Ivy root between bricks
Ruined castles were once homes but many people like to see them, none the less. Giant cooling towers which pump steam into the air, waste power and dominate the landscape can look impressive when viewed from a train. If we are able to disengage our thoughts about things like these in order to see them, then why not others? Why not grow an internal switch which can be flicked on and off so we can ask ourselves 'what does this look like?' 'what is it doing?' before we ask whether it should it be doing it and whether anything need be done about it?

Coca-cola can in kerb
This picture first shown on my other blog - Message in a Milk Bottle
Coca-Cola Can and Green Plant in Kerb

Silhouette of plants on top of building
Much that litters the gutters, rattles and blows against plants already there, has been designed to entice shoppers. Some is the result of years and years of research. Someone has bothered to make it. Tins and bottles are bright and shiny and interestingly shaped. Paper and plastic bags blowing down the street can be like low flying kites until they are rained into sogginess and ready to be swept away. Dustbins and recycling trays can make an exciting percussion when they blow down the road. Even in the night, when they wake us, they can be like drums calling, taking us, in our imagination, into places of adventure and change. It may well be that they knock down the next elderly person that comes in their way. They may tip litter and old bones all over the place - but that doesn't mean they aren't making an interesting noise as they do it.

Does it?

Plant and dead leaves in kerb


Gerald (Hyde DP) said...

from such a philosophy emerges dada and industrial archeaology

Lucy said...

Not struck on Dada - but all archaeology relies a lot on rubbish. Went to Vindolanda (Roman settlement in Northumberland)last summer where they'd dug up masses of old shoes - and put them in display cabinets.

Muddy Boot Dreams said...

Lucy such diversity in your angles, you are really starting to look at things differently with your camera.
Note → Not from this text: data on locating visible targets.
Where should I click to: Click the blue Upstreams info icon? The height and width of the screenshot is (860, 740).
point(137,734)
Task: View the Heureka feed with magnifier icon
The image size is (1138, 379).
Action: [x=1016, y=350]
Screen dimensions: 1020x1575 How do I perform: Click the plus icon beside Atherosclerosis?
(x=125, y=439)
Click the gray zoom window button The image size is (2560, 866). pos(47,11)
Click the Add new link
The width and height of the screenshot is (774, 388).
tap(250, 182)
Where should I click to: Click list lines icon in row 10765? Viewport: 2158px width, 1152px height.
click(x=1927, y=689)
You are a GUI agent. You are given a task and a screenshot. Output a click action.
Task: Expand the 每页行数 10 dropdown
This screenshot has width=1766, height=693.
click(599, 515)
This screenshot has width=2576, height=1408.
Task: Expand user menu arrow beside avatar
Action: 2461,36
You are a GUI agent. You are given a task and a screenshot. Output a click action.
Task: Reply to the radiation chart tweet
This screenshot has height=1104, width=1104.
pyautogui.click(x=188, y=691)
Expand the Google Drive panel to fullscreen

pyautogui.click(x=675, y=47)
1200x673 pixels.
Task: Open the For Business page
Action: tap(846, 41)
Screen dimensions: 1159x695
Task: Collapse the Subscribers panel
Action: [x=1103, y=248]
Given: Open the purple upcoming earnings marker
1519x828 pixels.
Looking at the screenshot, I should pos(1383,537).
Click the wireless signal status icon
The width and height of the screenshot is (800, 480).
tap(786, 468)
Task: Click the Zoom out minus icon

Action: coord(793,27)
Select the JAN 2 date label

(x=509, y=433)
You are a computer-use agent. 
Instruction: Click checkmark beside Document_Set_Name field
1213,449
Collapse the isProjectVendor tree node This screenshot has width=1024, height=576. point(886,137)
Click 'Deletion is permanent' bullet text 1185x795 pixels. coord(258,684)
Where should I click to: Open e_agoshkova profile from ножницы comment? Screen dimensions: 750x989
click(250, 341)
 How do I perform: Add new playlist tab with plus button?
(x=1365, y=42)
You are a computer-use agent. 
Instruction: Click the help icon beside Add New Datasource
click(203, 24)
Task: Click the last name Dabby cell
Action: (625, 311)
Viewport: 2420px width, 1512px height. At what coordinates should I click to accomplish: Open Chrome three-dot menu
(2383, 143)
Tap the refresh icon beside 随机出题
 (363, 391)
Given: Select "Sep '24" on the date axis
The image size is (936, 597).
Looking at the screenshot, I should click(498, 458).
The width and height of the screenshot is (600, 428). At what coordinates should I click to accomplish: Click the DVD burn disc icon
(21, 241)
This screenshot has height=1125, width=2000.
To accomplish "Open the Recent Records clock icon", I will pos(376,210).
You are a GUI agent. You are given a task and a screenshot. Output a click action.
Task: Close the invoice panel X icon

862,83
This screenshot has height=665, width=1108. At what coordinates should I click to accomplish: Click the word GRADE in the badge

Love the ground level shots.

Jen @ Muddy Boot Dreams

Lucy said...

Hi, Jen. I'm not sure how much my photographic style is changing (though it may be) but, perhaps, more, that it is only on occasions that I bring these, starker, photos onto the blog.

Diana of Elephants Eye said...

starker? I suppose, certainly different and thoughtful.

Mark and Gaz said...

I enjoy your abstract thoughts that leads to your unique angles and photography Lucy!

Donna said...

Lucy very thought provoking...what will our legacy be when they dig up our dwellings...lots of plastic I fear.

Janet said...

I like the coke can image. The red of the can and the car make it - two red aluminium cans.

Once you've switched your mind to looking at the world from a different angle it's difficult to switch it back to normal drudge mode. But I think that is a good thing. It makes for a more intelligent person overall.

I salute your eye!

jeremy said...

Birds are also one reason why these sprouts just everywhere.

alarm monitoring

Rita said...

Very interesting narrative. I will never look at litter the same way.